Selected extract →

# badly faded ford ka bumpers/trim



## primo (Feb 3, 2012)

What would you recommend for binging these back from the dead! looking for something like c4 but for bigger areas .cheers


----------



## ABC Detailing (Jun 29, 2010)

AG Bumper Gel does the job for me but I'm sure there is better for more money.


----------



## justina3 (Jan 11, 2008)

af gel works well and lasts


----------



## [email protected] (Apr 28, 2011)

Heat gun


----------



## Pookini (Jan 19, 2011)

heat gun and then use to trim restorer to even it out as the heat gun will make it a bit patchy!


----------



## bero1306 (Jan 24, 2011)

AS Trim Ultra is very good and lasts. Needs 4 hours to cure though. Also Wolfs Black Out.


----------



## The Cueball (Feb 8, 2007)

heat gun or hair dryer

:thumb:


----------



## Maurice100 (Mar 2, 2012)

In the past we have used AG black dye, works a treat but you will need to mask off your paintwork and wheels.


----------



## Alan H (Jun 28, 2009)

I treated my wife's Ka bumpers with Dodo Juice Fantastic Plastic...



















Some slight patchiness on the first application, but as I've re-applied when I've cleaned her car it has evened out the patchiness and leaves a nice natural, non-oily finish.


----------



## james_death (Aug 9, 2010)

Given data →
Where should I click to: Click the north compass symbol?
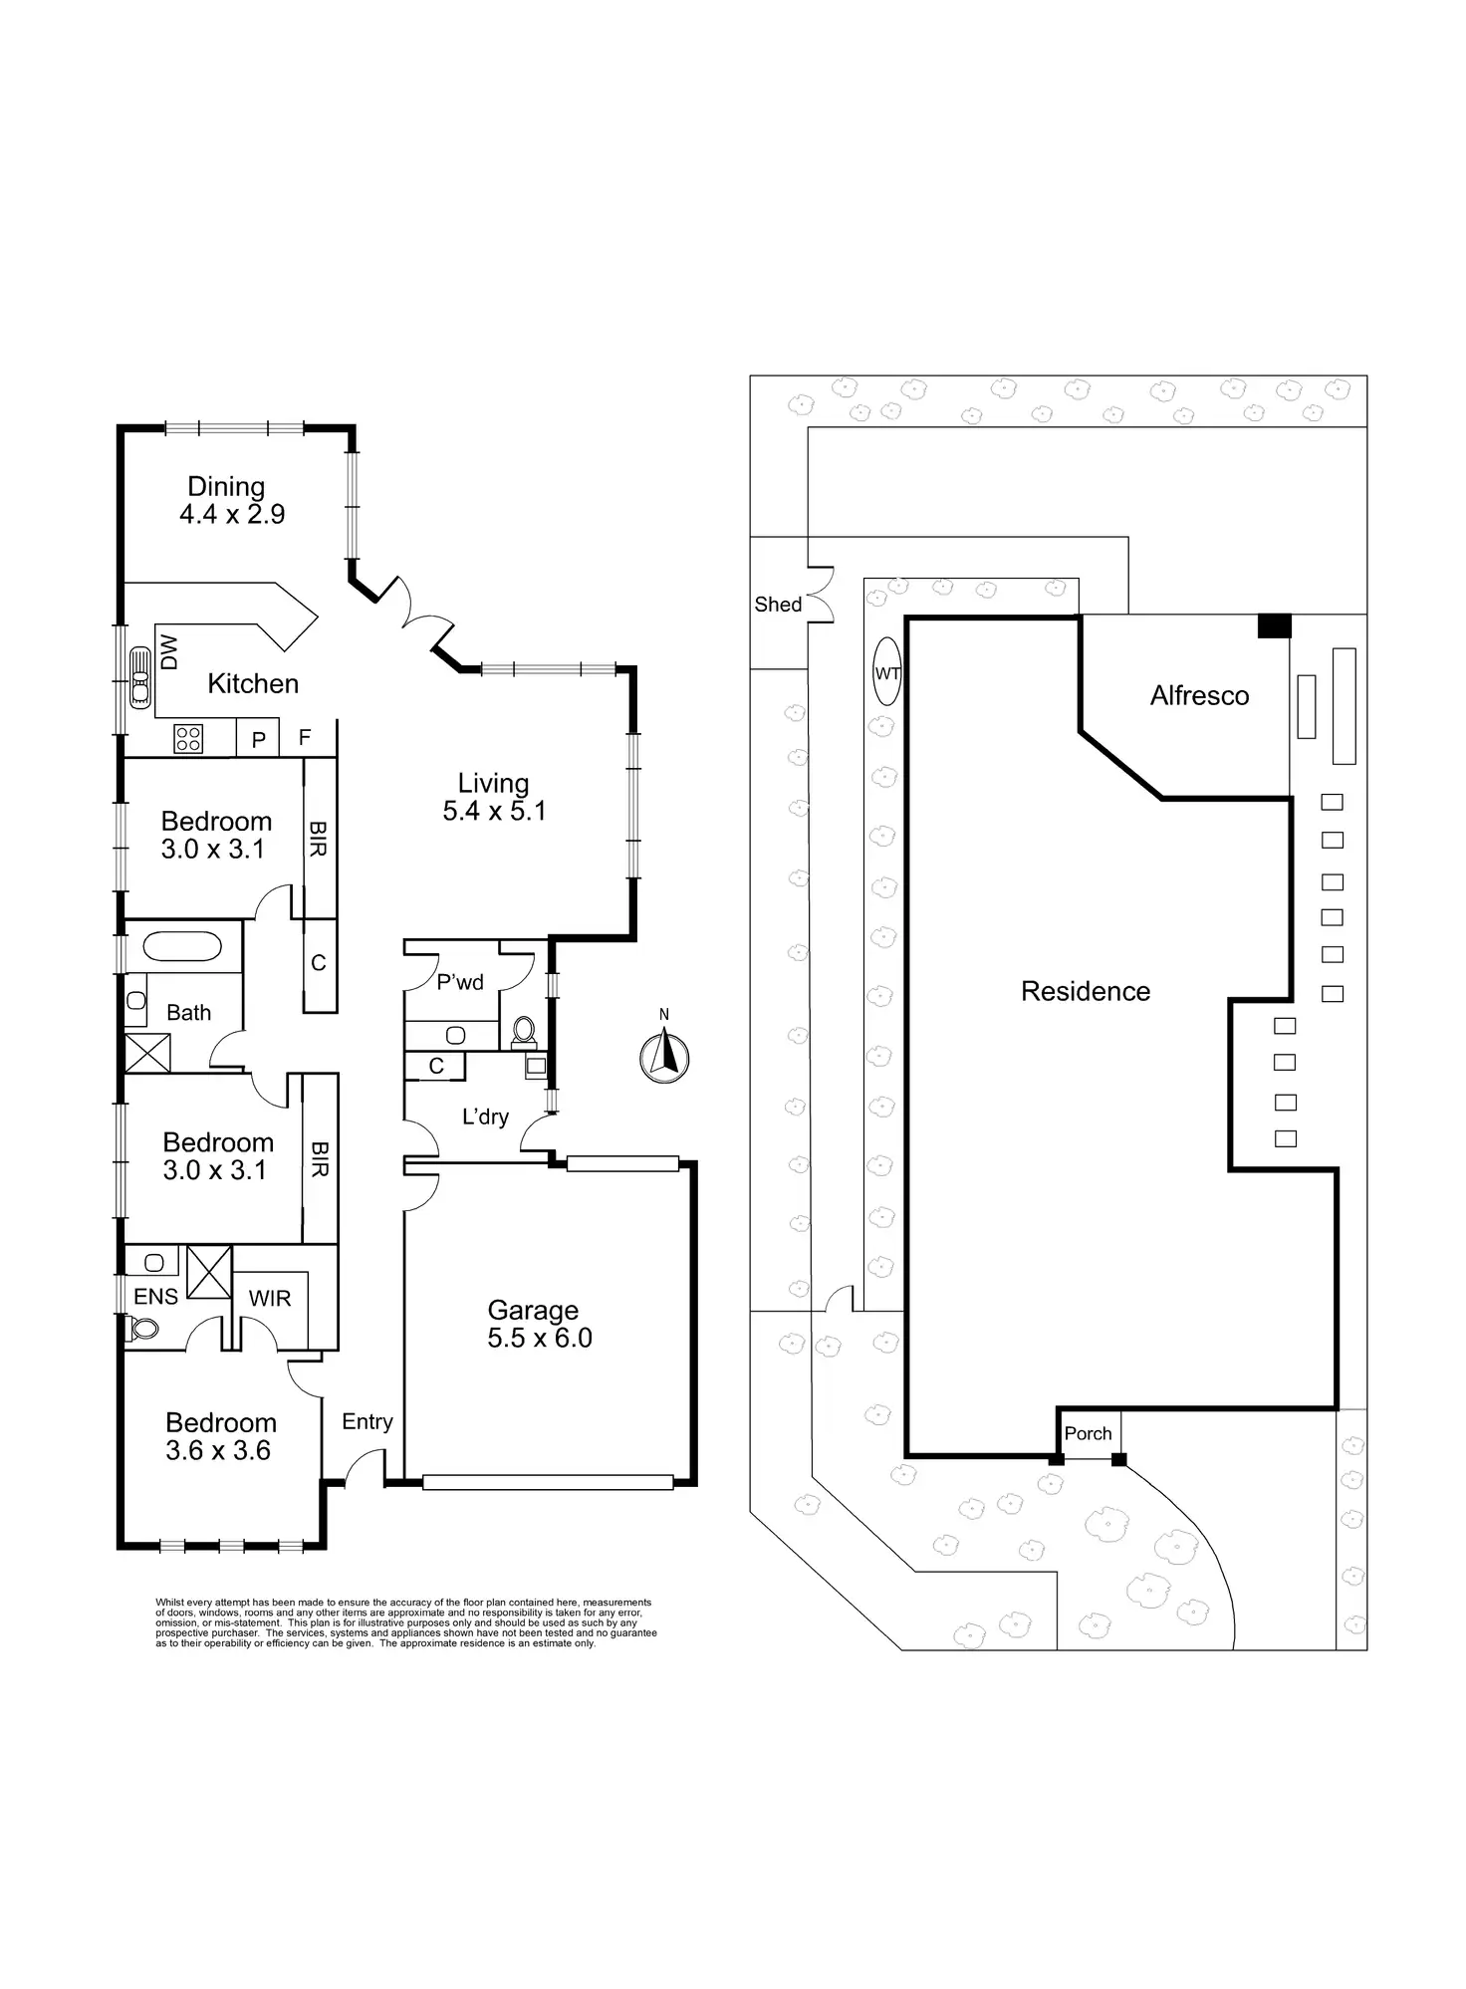pyautogui.click(x=664, y=1056)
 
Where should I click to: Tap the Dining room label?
pyautogui.click(x=227, y=487)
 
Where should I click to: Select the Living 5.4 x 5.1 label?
pyautogui.click(x=494, y=797)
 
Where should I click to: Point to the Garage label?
pyautogui.click(x=533, y=1311)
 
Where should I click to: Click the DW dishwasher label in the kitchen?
pyautogui.click(x=169, y=653)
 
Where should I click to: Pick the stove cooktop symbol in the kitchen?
pyautogui.click(x=188, y=738)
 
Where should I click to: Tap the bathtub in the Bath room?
pyautogui.click(x=183, y=946)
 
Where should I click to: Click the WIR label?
pyautogui.click(x=269, y=1299)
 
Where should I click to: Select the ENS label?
pyautogui.click(x=155, y=1296)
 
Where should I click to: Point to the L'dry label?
pyautogui.click(x=485, y=1117)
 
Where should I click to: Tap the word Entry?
pyautogui.click(x=366, y=1421)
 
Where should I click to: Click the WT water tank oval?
pyautogui.click(x=886, y=673)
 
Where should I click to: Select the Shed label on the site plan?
pyautogui.click(x=778, y=605)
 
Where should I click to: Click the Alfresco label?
pyautogui.click(x=1199, y=695)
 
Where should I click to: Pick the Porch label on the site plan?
pyautogui.click(x=1088, y=1433)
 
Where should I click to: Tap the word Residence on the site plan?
pyautogui.click(x=1086, y=991)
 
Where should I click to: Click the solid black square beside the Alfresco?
pyautogui.click(x=1274, y=625)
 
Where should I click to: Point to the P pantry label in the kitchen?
pyautogui.click(x=259, y=740)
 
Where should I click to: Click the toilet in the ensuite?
pyautogui.click(x=143, y=1328)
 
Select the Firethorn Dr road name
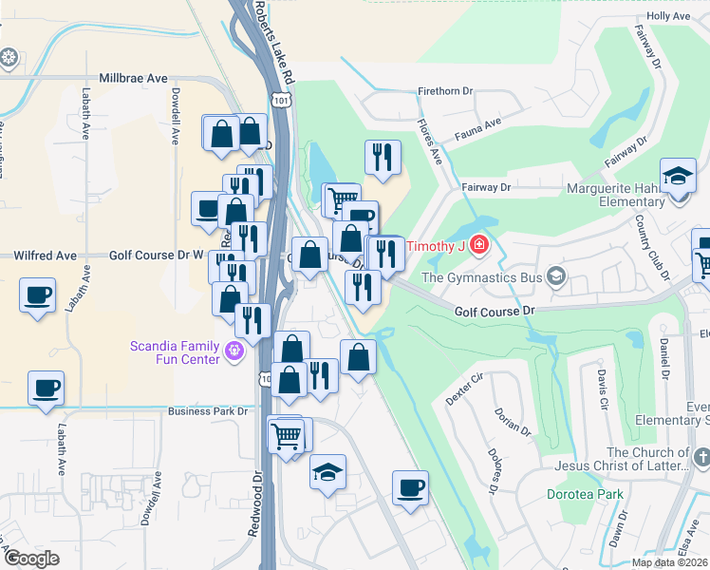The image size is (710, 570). [445, 91]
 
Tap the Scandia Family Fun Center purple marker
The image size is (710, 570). [235, 354]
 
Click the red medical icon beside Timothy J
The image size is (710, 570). [479, 246]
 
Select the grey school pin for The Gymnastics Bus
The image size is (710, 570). [556, 277]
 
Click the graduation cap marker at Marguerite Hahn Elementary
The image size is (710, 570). [678, 177]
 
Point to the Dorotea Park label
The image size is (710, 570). [585, 494]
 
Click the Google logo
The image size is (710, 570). [32, 558]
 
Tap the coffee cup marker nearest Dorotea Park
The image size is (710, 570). [410, 487]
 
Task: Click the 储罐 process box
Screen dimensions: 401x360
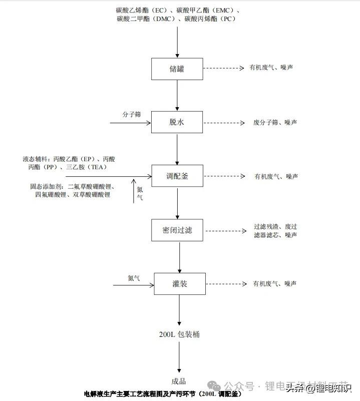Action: [x=177, y=69]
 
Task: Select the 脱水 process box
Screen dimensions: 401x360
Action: [x=177, y=122]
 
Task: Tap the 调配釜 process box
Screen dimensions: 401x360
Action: [x=177, y=176]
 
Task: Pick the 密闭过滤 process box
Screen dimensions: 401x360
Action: [x=177, y=230]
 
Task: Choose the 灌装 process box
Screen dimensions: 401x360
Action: [x=179, y=284]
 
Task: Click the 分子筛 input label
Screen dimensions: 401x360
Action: [x=131, y=114]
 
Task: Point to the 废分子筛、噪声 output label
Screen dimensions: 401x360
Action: [x=275, y=122]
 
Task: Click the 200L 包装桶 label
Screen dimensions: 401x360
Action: [x=179, y=334]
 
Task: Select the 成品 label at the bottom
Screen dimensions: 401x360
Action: [x=179, y=381]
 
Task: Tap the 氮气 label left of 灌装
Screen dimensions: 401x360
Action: [x=134, y=277]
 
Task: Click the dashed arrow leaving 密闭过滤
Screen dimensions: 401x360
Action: [x=225, y=231]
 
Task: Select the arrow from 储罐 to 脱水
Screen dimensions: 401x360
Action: [x=177, y=95]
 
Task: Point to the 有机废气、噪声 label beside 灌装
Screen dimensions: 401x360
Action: [x=275, y=283]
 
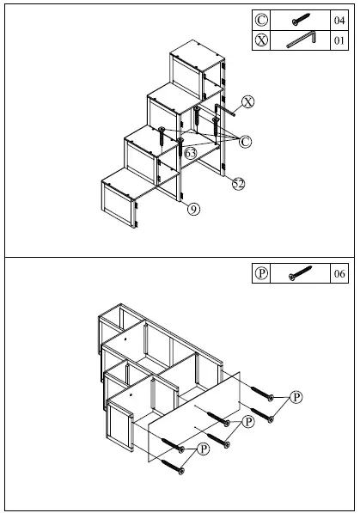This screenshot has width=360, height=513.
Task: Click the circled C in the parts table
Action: click(x=262, y=20)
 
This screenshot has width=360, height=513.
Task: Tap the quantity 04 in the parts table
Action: click(x=338, y=20)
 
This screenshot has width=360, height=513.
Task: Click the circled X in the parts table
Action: click(x=262, y=40)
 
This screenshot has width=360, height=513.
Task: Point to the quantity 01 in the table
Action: click(x=338, y=40)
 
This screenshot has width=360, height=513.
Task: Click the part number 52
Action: click(x=239, y=183)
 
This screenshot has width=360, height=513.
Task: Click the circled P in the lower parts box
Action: click(x=262, y=274)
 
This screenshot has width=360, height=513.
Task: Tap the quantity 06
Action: click(x=338, y=274)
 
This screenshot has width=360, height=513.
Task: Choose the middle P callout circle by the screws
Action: click(x=249, y=422)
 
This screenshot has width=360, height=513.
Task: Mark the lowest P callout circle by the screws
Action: click(x=204, y=449)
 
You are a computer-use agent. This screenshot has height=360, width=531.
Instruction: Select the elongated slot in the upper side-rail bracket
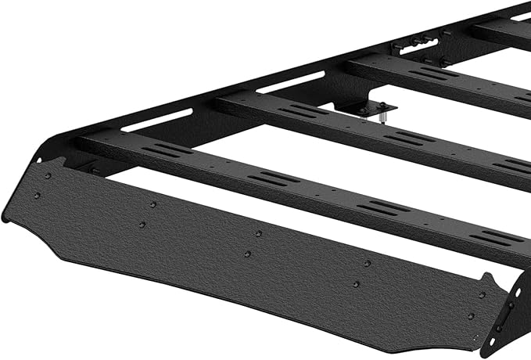(x=412, y=45)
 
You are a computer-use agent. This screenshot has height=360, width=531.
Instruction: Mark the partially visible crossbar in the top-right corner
(x=501, y=30)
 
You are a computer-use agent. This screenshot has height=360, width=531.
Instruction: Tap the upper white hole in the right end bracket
(x=515, y=291)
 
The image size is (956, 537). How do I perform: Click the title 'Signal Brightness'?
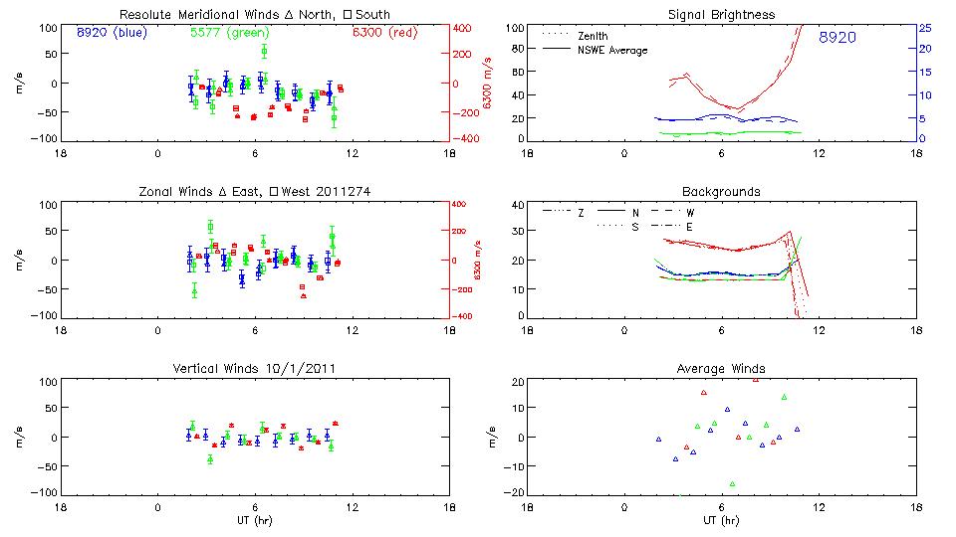tap(721, 15)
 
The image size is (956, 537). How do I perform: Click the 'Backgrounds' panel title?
tap(721, 191)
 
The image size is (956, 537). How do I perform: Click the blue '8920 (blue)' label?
tap(110, 32)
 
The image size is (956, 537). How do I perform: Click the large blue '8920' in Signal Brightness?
tap(837, 38)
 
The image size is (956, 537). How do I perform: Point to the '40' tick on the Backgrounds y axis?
tap(518, 205)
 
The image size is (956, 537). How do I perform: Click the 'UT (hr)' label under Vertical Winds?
tap(256, 520)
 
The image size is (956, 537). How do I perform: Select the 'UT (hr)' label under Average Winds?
tap(721, 520)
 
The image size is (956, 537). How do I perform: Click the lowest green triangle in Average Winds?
tap(732, 484)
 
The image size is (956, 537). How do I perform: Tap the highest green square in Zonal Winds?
tap(210, 227)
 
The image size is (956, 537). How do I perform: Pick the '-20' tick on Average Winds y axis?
tap(516, 492)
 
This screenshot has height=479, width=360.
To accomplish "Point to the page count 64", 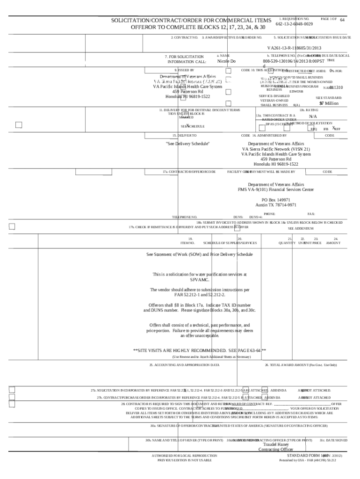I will coord(342,20).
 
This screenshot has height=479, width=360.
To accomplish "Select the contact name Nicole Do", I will coord(227,61).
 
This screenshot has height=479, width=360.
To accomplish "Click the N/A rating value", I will coord(313,116).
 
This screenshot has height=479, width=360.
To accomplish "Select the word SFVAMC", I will coord(200,279).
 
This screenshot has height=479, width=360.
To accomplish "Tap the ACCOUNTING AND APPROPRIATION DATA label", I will coord(184,364).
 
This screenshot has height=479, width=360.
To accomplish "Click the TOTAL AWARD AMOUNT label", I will coord(300,364).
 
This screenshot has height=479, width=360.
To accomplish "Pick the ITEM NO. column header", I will coord(187,243).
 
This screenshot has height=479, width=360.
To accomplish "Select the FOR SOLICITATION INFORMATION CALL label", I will coord(187,59).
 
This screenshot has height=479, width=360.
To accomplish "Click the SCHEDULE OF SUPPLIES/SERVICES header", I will coord(230,243).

Written task A →
Do these statements agree with the forum thread on faded Ford Ka bumpers? Answer yes or no for each, quoting the words that decide it.
(i) AS Trim Ultra needs four hours to cure.
(ii) Pookini says a heat gun on its own leaves an even finish.
(iii) Maurice100 says AG black dye can be applied without masking anything off.
Written task B → Continue the forum thread on faded Ford Ka bumpers with the next reply.

Exercise result A →
(i) Yes: "Needs 4 hours to cure though."
(ii) No: "as the heat gun will make it a bit patchy!"
(iii) No: "you will need to mask off your paintwork and wheels."

Exercise result B →
Heat gun/ hairdryer...

Then keep them protected from fading with regular coating.


----------



## Summit Detailing (Oct 9, 2006)

heat gun, nut oil...and a fair amount of time & patience:thumb:


----------



## fatdazza (Dec 29, 2010)

I am amazed that no one has mentioned C4. Expensive, but so long lasting.

Oops - just re read the OP's post. Doh! Still think C4 is the answer though lol


----------



## **caz** (Apr 10, 2011)

I use meguiars trim detailer! It's about £8 and the bottle lasts forever! You only need the tiniest amount and it works wonders n lasts too! I am still on the original bottle which I've had for a loooong time!


----------



## craigblues (Jul 24, 2011)

A heat gun will only bring it back once. As it brings the oil out I believe. Once it fades again it will not be able to come back with a heat gun/hairdryer again.

Better to just restore using a product gel of some form.


----------



## primo (Feb 3, 2012)

Cheers for the advice guys


----------



## james_death (Aug 9, 2010)

craigblues said:


> A heat gun will only bring it back once. As it brings the oil out I believe. Once it fades again it will not be able to come back with a heat gun/hairdryer again.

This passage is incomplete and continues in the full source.